David Lynch

Il regista americano in rassegna con film e inediti allo Spazio Oberdan fino al 25 gennaio

DAVID LYNCH - Provate a chiedere a qualcuno se ama o detesta il suo cinema. David Lynch è un'onda anomala nel panorama cinematografico e le sue pellicole  ti entrano dentro soltanto al primo impatto. Lynch non è mai stato un vincitore al botteghino, ma la schiera di appassionati e di critica a suo favore lo ha riscattato in più occasioni. Persino il Festival del Cinema di Venezia ha riconosciuto l'opera del maestro, premiandolo con l'ambito Leone d'Oro alla carriera. Mentre il pubblico del piccolo schermo lo applaude ancora per il serial televisivo Twin Peaks, i cinefili tornano dalle vacanze natalizie e ripassano la sua filmografia allo Spazio Oberdan, che ospita fino al 25 gennaio una rassegna importante, organizzata dalla Cineteca italiana in collaborazione con il Museo Nazionale del Cinema di Torino.

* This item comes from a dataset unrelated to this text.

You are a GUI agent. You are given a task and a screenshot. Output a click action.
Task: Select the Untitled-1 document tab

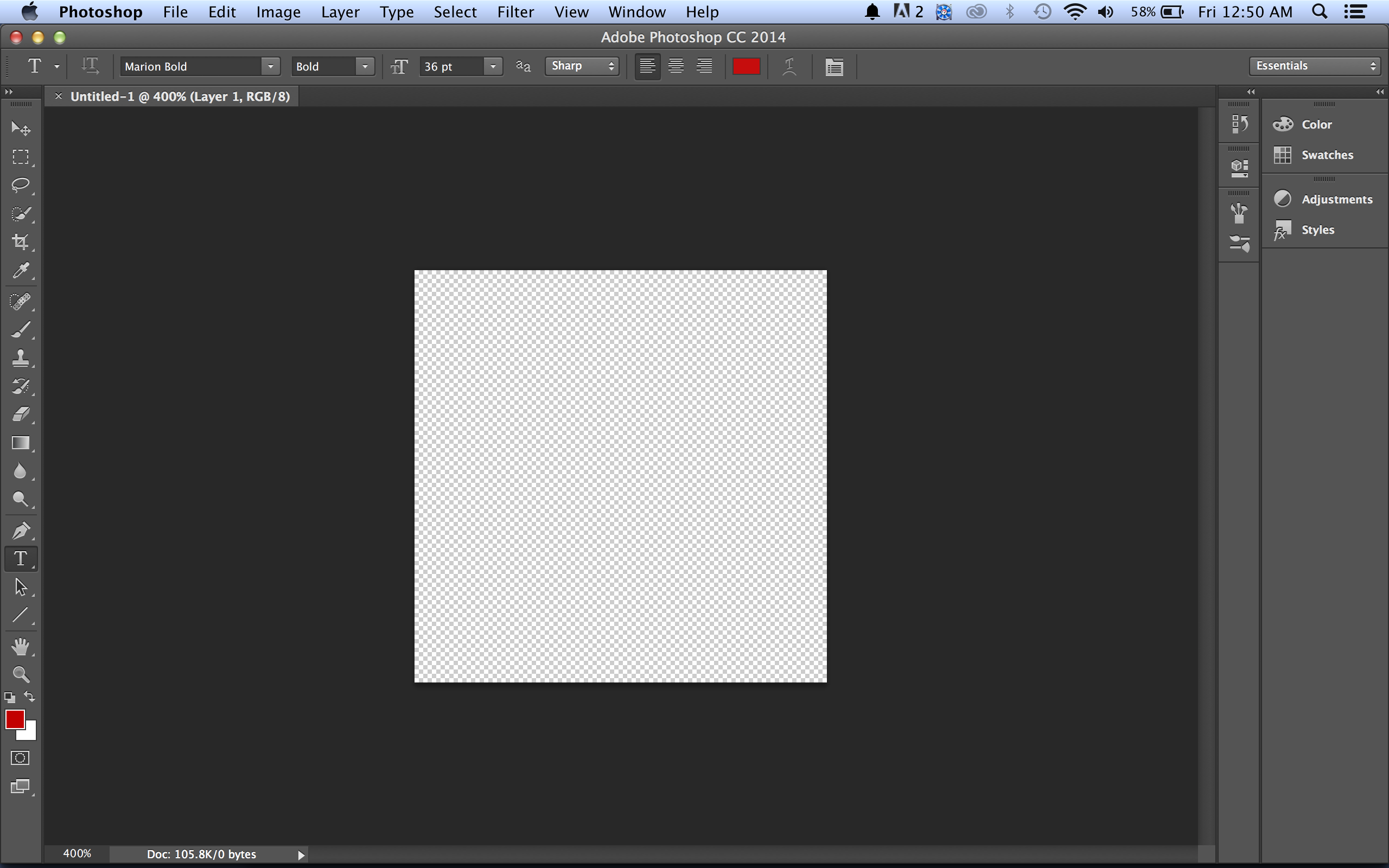coord(180,97)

LA RASSEGNA - Materiali rari ed inediti per un cinema che scivola nell'inconscio, dove il non detto lascia allo spettatore una libertà interpretativa, assai rara nel cinema americano. Il film basato sullo schema rompicapo che frammenta a flussi lo script ritorna con la proiezione di Strade perdute (17 gennaio, 21.30), l'incontro tra sogno ed incubo si avverte in Cuore Selvaggio (11 gennaio, 21.30), o il dramma dell’emarginazione della Londra vittoriana esplode in Elephant Man (18 gennaio, ore 21.30). Dune (13 gennaio, 15.00) arriva finalmente in versione integrale e il blockbuster televisivo I segreti di Twin Peaks (18 gennaio, 15.00) si difenderà bene sul grande schermo. Tra i titoli destano ancora curiosità Velluto blu (11 gennaio, 15.00), Hotel Room (12 gennaio, 17.00), e i cortometraggi The Cowboy and the Frenchman (12 gennaio, 17.00), The Grandmother (13 gennaio, 21.30), e The Alphabet (17 gennaio, 17.00). Il ritratto di David Lynch si completa con il documentario interessante diretto da Toby Keeler dal titolo Pretty as a Picture (17 gennaio, 19.00).